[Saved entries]
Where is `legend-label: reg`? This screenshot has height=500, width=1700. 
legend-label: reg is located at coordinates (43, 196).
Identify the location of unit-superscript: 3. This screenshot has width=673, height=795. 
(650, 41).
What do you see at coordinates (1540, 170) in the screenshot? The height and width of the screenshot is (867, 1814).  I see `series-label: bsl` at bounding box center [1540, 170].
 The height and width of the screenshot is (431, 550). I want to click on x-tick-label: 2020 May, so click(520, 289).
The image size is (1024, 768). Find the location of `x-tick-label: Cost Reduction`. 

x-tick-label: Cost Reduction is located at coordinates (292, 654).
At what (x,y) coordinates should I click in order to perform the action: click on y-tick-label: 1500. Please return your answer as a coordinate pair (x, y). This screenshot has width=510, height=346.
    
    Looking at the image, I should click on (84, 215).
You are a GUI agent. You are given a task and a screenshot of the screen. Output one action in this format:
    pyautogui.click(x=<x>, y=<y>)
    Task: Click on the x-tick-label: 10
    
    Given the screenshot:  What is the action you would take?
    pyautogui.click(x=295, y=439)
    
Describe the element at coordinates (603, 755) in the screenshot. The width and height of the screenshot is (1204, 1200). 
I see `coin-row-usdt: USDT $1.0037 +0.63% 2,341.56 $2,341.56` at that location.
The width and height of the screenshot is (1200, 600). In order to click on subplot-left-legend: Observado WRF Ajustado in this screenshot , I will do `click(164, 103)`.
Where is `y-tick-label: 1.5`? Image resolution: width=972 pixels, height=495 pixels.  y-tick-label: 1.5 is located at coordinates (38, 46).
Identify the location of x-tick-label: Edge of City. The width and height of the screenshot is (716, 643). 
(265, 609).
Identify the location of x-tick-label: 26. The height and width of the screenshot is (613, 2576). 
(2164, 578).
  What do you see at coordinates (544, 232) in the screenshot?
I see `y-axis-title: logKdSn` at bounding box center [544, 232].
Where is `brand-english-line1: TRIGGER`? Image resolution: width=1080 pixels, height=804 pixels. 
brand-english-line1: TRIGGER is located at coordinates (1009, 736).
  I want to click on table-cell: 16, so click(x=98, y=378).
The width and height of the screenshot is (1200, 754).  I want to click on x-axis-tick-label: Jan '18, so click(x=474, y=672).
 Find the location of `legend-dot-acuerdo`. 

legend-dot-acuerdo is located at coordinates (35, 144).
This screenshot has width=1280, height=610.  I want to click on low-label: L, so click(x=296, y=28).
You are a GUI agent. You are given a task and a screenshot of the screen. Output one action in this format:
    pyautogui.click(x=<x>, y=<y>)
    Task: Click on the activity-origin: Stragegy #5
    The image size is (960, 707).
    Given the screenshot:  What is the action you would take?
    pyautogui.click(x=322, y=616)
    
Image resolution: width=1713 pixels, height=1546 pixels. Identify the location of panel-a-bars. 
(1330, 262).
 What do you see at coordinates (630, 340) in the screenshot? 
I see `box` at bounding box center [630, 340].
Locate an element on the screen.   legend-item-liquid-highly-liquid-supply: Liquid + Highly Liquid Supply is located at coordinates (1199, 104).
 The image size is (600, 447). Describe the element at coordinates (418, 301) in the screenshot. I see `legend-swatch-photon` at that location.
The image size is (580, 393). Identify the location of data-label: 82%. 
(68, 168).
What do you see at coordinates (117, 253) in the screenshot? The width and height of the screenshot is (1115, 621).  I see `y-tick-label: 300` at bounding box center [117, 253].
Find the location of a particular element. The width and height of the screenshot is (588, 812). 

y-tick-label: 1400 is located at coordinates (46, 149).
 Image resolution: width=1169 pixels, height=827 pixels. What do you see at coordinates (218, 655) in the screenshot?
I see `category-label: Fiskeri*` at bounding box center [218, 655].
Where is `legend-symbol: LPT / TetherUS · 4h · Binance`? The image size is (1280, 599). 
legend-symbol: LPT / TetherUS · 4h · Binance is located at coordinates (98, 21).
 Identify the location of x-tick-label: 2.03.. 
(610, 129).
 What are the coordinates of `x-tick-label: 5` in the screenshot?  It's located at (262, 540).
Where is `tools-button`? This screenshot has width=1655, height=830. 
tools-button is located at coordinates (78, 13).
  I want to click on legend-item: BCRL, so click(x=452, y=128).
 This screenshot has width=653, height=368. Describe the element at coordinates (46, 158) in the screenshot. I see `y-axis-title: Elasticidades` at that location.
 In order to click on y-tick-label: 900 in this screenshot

## About this task:
Reproduce every row above verbatim, keeping each line unchanged.

## Solution below:
Where is `legend-label: reg`? This screenshot has height=500, width=1700. 
legend-label: reg is located at coordinates (43, 196).
Identify the location of unit-superscript: 3. This screenshot has width=673, height=795. 
(650, 41).
What do you see at coordinates (1540, 170) in the screenshot? The height and width of the screenshot is (867, 1814).  I see `series-label: bsl` at bounding box center [1540, 170].
 The height and width of the screenshot is (431, 550). I want to click on x-tick-label: 2020 May, so click(520, 289).
The image size is (1024, 768). Find the location of `x-tick-label: Cost Reduction`. 

x-tick-label: Cost Reduction is located at coordinates (292, 654).
At what (x,y) coordinates should I click in order to perform the action: click on y-tick-label: 1500. Please return your answer as a coordinate pair (x, y). This screenshot has width=510, height=346.
    
    Looking at the image, I should click on (84, 215).
You are a GUI agent. You are given a task and a screenshot of the screen. Output one action in this format:
    pyautogui.click(x=<x>, y=<y>)
    Task: Click on the x-tick-label: 10
    
    Given the screenshot:  What is the action you would take?
    pyautogui.click(x=295, y=439)
    
Describe the element at coordinates (603, 755) in the screenshot. The width and height of the screenshot is (1204, 1200). 
I see `coin-row-usdt: USDT $1.0037 +0.63% 2,341.56 $2,341.56` at that location.
The width and height of the screenshot is (1200, 600). In order to click on subplot-left-legend: Observado WRF Ajustado in this screenshot , I will do `click(164, 103)`.
Where is `y-tick-label: 1.5`? Image resolution: width=972 pixels, height=495 pixels.  y-tick-label: 1.5 is located at coordinates (38, 46).
Identify the location of x-tick-label: Edge of City. The width and height of the screenshot is (716, 643). 
(265, 609).
Identify the location of x-tick-label: 26. The height and width of the screenshot is (613, 2576). 
(2164, 578).
  What do you see at coordinates (544, 232) in the screenshot?
I see `y-axis-title: logKdSn` at bounding box center [544, 232].
Where is `brand-english-line1: TRIGGER`? Image resolution: width=1080 pixels, height=804 pixels. 
brand-english-line1: TRIGGER is located at coordinates (1009, 736).
  I want to click on table-cell: 16, so click(x=98, y=378).
The width and height of the screenshot is (1200, 754).  I want to click on x-axis-tick-label: Jan '18, so click(x=474, y=672).
 Find the location of `legend-dot-acuerdo`. 

legend-dot-acuerdo is located at coordinates (35, 144).
This screenshot has width=1280, height=610.  I want to click on low-label: L, so click(x=296, y=28).
You are a GUI agent. You are given a task and a screenshot of the screen. Output one action in this format:
    pyautogui.click(x=<x>, y=<y>)
    Task: Click on the activity-origin: Stragegy #5
    The image size is (960, 707).
    Given the screenshot:  What is the action you would take?
    pyautogui.click(x=322, y=616)
    
Image resolution: width=1713 pixels, height=1546 pixels. Identify the location of panel-a-bars. 
(1330, 262).
 What do you see at coordinates (630, 340) in the screenshot? 
I see `box` at bounding box center [630, 340].
Locate an element on the screen.   legend-item-liquid-highly-liquid-supply: Liquid + Highly Liquid Supply is located at coordinates (1199, 104).
 The image size is (600, 447). Describe the element at coordinates (418, 301) in the screenshot. I see `legend-swatch-photon` at that location.
The image size is (580, 393). Identify the location of data-label: 82%. 
(68, 168).
What do you see at coordinates (117, 253) in the screenshot? The width and height of the screenshot is (1115, 621).  I see `y-tick-label: 300` at bounding box center [117, 253].
Find the location of a particular element. The width and height of the screenshot is (588, 812). 

y-tick-label: 1400 is located at coordinates (46, 149).
 Image resolution: width=1169 pixels, height=827 pixels. What do you see at coordinates (218, 655) in the screenshot?
I see `category-label: Fiskeri*` at bounding box center [218, 655].
Where is `legend-symbol: LPT / TetherUS · 4h · Binance`? The image size is (1280, 599). 
legend-symbol: LPT / TetherUS · 4h · Binance is located at coordinates (98, 21).
 Identify the location of x-tick-label: 2.03.. 
(610, 129).
 What are the coordinates of `x-tick-label: 5` in the screenshot?  It's located at (262, 540).
Where is `tools-button`? This screenshot has width=1655, height=830. 
tools-button is located at coordinates (78, 13).
  I want to click on legend-item: BCRL, so click(x=452, y=128).
 This screenshot has width=653, height=368. Describe the element at coordinates (46, 158) in the screenshot. I see `y-axis-title: Elasticidades` at that location.
 In order to click on y-tick-label: 900 in this screenshot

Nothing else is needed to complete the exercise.